===== Document passage

Re: Logical to physical page mapping - Mailing list pgsql-hackers

From Heikki Linnakangas
Subject Re: Logical to physical page mapping
Date
Msg-id 508C2AEF.1040004@vmware.com
Whole thread Raw
In response to Re: Logical to physical page mapping  (Tom Lane <tgl@sss.pgh.pa.us>)
Responses Re: Logical to physical page mapping  (Claudio Freire <klaussfreire@gmail.com>)
Re: Logical to physical page mapping  (Gavin Flower <GavinFlower@archidevsys.co.nz>)
Re: Logical to physical page mapping  (Greg Stark <stark@mit.edu>)
Re: Logical to physical page mapping  (Jan Wieck <JanWieck@Yahoo.com>)
List pgsql-hackers
On 27.10.2012 16:43, Tom Lane wrote:
> Jan Wieck<JanWieck@Yahoo.com>  writes:
>> The reason why we need full_page_writes is that we need to guard against
>> torn pages or partial writes. So what if smgr would manage a mapping
>> between logical page numbers and their physical location in the relation?
>
>> At the moment where we today require a full page write into WAL, we
>> would mark the buffer as "needs relocation". The smgr would then write
>> this page into another physical location whenever it is time to write it
>> (via the background writer, hopefully). After that page is flushed, it
>> would update the page location pointer, or whatever we want to call it.
>> A thus free'd physical page location can be reused, once the location
>> pointer has been flushed to disk. This is a critical ordering of writes.
>> First the page at the new location, second the pointer to the current
>> location. Doing so would make write(2) appear atomic to us, which is
>> exactly what we need for crash recovery.

==========
===== Material provided

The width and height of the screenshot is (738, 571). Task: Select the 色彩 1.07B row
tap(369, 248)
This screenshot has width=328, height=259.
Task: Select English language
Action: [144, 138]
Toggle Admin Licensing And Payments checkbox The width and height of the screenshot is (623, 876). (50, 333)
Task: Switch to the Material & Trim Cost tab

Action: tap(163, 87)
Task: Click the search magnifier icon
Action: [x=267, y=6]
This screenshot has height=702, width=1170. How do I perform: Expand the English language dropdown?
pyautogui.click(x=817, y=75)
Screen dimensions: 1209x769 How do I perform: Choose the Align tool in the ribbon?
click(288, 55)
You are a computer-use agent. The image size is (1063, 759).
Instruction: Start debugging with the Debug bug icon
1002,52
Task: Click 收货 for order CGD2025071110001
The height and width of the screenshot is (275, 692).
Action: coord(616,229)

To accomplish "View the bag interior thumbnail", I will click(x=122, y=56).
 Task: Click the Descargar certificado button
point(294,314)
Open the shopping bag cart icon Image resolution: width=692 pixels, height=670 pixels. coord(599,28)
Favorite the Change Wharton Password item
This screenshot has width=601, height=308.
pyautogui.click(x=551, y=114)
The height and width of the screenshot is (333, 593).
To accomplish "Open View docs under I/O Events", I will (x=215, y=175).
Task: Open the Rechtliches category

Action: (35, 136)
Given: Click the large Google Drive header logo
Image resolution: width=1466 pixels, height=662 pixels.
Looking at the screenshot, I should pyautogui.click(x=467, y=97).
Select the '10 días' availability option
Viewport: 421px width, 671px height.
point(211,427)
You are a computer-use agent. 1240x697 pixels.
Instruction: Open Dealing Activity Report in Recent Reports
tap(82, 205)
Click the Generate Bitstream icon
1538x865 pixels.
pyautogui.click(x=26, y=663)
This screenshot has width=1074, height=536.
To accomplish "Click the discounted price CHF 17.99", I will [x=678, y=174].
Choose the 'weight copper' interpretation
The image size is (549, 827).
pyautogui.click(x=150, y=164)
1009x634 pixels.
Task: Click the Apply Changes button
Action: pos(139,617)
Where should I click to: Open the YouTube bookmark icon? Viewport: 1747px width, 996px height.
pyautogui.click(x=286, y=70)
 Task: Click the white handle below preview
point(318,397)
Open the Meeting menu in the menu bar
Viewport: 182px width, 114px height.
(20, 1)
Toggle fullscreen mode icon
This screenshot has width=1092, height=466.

==========

» Written instruction: Summarize the pgsql-hackers message in two sentences. The records come from a separate source.

» Finished exercise: The message is Heikki Linnakangas's reply on the pgsql-hackers list to Tom Lane, and it quotes Jan Wieck's idea that smgr could manage a mapping between logical page numbers and their physical locations, since full_page_writes exists to guard against torn pages or partial writes. Under that idea, a buffer that now requires a full page write would be marked "needs relocation" and written to another physical location, with the location pointer updated only after the page is flushed, so that write(2) would appear atomic for crash recovery.